____ Data in this exercise
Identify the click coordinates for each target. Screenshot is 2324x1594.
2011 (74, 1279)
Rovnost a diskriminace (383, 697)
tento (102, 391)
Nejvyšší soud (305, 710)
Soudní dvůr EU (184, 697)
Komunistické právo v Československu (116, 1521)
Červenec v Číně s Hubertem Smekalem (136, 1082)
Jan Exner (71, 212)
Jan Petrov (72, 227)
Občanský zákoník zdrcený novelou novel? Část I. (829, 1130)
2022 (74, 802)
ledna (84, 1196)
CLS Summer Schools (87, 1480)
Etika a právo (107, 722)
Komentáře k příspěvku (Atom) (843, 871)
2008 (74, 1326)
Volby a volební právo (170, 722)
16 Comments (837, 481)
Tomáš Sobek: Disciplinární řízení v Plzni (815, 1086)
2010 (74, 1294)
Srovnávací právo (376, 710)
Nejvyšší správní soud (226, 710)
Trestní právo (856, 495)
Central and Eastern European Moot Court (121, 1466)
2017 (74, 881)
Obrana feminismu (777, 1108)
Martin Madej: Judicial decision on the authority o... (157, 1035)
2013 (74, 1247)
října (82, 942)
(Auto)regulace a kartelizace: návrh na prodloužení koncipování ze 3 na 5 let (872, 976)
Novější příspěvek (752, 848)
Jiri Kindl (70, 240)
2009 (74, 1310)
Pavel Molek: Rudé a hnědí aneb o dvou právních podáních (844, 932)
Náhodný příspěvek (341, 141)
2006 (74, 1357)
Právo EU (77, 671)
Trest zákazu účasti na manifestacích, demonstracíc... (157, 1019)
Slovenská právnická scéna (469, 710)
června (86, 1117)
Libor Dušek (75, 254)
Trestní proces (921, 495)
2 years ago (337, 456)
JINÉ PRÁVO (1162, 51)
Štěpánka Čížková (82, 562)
________
**Work to be completed**
Transcribe the records above exactly, from the opening line down to and including the line with "Srovnávací právo (376, 710)".

**Exercise output**
Identify the click coordinates for each target. Screenshot is 2324x1594.
2011 (74, 1279)
Rovnost a diskriminace (383, 697)
tento (102, 391)
Nejvyšší soud (305, 710)
Soudní dvůr EU (184, 697)
Komunistické právo v Československu (116, 1521)
Červenec v Číně s Hubertem Smekalem (136, 1082)
Jan Exner (71, 212)
Jan Petrov (72, 227)
Občanský zákoník zdrcený novelou novel? Část I. (829, 1130)
2022 (74, 802)
ledna (84, 1196)
CLS Summer Schools (87, 1480)
Etika a právo (107, 722)
Komentáře k příspěvku (Atom) (843, 871)
2008 (74, 1326)
Volby a volební právo (170, 722)
16 Comments (837, 481)
Tomáš Sobek: Disciplinární řízení v Plzni (815, 1086)
2010 (74, 1294)
Srovnávací právo (376, 710)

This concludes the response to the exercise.